TO DO: Turn every line of the listing below into a numbered list, leaving out the blank lines.
----
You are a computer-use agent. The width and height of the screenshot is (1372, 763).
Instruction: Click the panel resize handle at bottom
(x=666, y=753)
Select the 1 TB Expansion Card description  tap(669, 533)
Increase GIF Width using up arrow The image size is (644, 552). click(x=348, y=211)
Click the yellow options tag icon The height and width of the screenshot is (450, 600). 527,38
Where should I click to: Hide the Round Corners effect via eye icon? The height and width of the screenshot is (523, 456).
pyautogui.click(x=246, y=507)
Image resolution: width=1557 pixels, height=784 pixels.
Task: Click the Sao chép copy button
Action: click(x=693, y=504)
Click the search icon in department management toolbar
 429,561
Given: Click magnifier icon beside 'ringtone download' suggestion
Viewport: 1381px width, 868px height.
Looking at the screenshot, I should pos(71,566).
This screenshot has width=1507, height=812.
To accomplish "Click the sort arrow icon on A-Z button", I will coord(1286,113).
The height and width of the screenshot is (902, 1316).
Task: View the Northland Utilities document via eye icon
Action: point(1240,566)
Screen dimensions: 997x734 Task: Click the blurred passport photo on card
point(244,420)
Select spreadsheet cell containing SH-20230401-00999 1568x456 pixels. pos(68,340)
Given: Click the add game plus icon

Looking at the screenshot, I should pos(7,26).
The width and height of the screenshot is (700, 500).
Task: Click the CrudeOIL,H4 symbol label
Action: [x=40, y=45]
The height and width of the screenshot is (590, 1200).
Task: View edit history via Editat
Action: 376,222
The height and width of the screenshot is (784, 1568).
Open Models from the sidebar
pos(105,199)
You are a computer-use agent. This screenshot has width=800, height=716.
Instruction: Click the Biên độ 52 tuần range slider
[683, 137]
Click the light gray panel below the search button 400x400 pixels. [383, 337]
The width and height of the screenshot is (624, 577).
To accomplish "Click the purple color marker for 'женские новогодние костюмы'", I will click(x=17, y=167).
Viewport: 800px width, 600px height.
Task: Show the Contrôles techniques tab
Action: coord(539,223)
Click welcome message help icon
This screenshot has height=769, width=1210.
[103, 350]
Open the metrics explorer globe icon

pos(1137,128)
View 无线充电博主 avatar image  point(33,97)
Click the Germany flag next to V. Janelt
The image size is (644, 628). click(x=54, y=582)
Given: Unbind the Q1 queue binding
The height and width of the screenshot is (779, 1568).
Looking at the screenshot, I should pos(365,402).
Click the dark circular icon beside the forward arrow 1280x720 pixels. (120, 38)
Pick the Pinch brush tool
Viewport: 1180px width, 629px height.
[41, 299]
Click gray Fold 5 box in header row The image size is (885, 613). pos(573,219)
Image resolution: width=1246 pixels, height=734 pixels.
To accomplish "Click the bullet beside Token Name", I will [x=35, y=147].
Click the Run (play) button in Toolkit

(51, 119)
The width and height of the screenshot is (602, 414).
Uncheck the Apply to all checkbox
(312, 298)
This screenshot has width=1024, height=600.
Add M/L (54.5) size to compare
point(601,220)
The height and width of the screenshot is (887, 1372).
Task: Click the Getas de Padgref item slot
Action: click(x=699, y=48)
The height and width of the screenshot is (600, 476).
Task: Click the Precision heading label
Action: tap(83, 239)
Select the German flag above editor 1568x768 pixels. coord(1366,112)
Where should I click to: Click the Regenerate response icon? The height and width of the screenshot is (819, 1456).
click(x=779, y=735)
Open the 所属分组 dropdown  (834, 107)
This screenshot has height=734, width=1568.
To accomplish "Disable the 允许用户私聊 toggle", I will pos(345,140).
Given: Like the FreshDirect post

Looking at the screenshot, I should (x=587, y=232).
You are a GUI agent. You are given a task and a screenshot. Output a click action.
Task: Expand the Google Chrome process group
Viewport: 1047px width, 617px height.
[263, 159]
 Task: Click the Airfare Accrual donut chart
----
EXERCISE SOLUTION:
1. You are a computer-use agent. The width and height of the screenshot is (1372, 763).
2. Instruction: Click the panel resize handle at bottom
3. (x=666, y=753)
4. Select the 1 TB Expansion Card description  tap(669, 533)
5. Increase GIF Width using up arrow The image size is (644, 552). click(x=348, y=211)
6. Click the yellow options tag icon The height and width of the screenshot is (450, 600). 527,38
7. Where should I click to: Hide the Round Corners effect via eye icon? The height and width of the screenshot is (523, 456).
8. pyautogui.click(x=246, y=507)
9. Image resolution: width=1557 pixels, height=784 pixels.
10. Task: Click the Sao chép copy button
11. Action: click(x=693, y=504)
12. Click the search icon in department management toolbar
13.  429,561
14. Given: Click magnifier icon beside 'ringtone download' suggestion
15. Viewport: 1381px width, 868px height.
16. Looking at the screenshot, I should pos(71,566).
17. This screenshot has width=1507, height=812.
18. To accomplish "Click the sort arrow icon on A-Z button", I will coord(1286,113).
19. The height and width of the screenshot is (902, 1316).
20. Task: View the Northland Utilities document via eye icon
21. Action: point(1240,566)
22. Screen dimensions: 997x734 Task: Click the blurred passport photo on card
23. point(244,420)
24. Select spreadsheet cell containing SH-20230401-00999 1568x456 pixels. pos(68,340)
25. Given: Click the add game plus icon
26. Looking at the screenshot, I should pos(7,26).
27. The width and height of the screenshot is (700, 500).
28. Task: Click the CrudeOIL,H4 symbol label
29. Action: [x=40, y=45]
30. The height and width of the screenshot is (590, 1200).
31. Task: View edit history via Editat
32. Action: 376,222
33. The height and width of the screenshot is (784, 1568).
34. Open Models from the sidebar
35. pos(105,199)
36. You are a computer-use agent. This screenshot has width=800, height=716.
37. Instruction: Click the Biên độ 52 tuần range slider
38. [683, 137]
39. Click the light gray panel below the search button 400x400 pixels. [383, 337]
40. The width and height of the screenshot is (624, 577).
41. To accomplish "Click the purple color marker for 'женские новогодние костюмы'", I will click(x=17, y=167).
42. Viewport: 800px width, 600px height.
43. Task: Show the Contrôles techniques tab
44. Action: coord(539,223)
45. Click welcome message help icon
46. This screenshot has height=769, width=1210.
47. [103, 350]
48. Open the metrics explorer globe icon
49. pos(1137,128)
50. View 无线充电博主 avatar image  point(33,97)
51. Click the Germany flag next to V. Janelt
52. The image size is (644, 628). click(x=54, y=582)
53. Given: Unbind the Q1 queue binding
54. The height and width of the screenshot is (779, 1568).
55. Looking at the screenshot, I should pos(365,402).
56. Click the dark circular icon beside the forward arrow 1280x720 pixels. (120, 38)
57. Pick the Pinch brush tool
58. Viewport: 1180px width, 629px height.
59. [41, 299]
60. Click gray Fold 5 box in header row The image size is (885, 613). pos(573,219)
61. Image resolution: width=1246 pixels, height=734 pixels.
62. To accomplish "Click the bullet beside Token Name", I will [x=35, y=147].
63. Click the Run (play) button in Toolkit
64. (51, 119)
65. The width and height of the screenshot is (602, 414).
66. Uncheck the Apply to all checkbox
67. (312, 298)
68. This screenshot has width=1024, height=600.
69. Add M/L (54.5) size to compare
70. point(601,220)
71. The height and width of the screenshot is (887, 1372).
72. Task: Click the Getas de Padgref item slot
73. Action: click(x=699, y=48)
74. The height and width of the screenshot is (600, 476).
75. Task: Click the Precision heading label
76. Action: tap(83, 239)
77. Select the German flag above editor 1568x768 pixels. coord(1366,112)
78. Where should I click to: Click the Regenerate response icon? The height and width of the screenshot is (819, 1456).
79. click(x=779, y=735)
80. Open the 所属分组 dropdown  (834, 107)
81. This screenshot has height=734, width=1568.
82. To accomplish "Disable the 允许用户私聊 toggle", I will pos(345,140).
83. Given: Like the FreshDirect post
84. Looking at the screenshot, I should (x=587, y=232).
85. You are a GUI agent. You are given a task and a screenshot. Output a click action.
86. Task: Expand the Google Chrome process group
87. Viewport: 1047px width, 617px height.
88. [263, 159]
89.  Task: Click the Airfare Accrual donut chart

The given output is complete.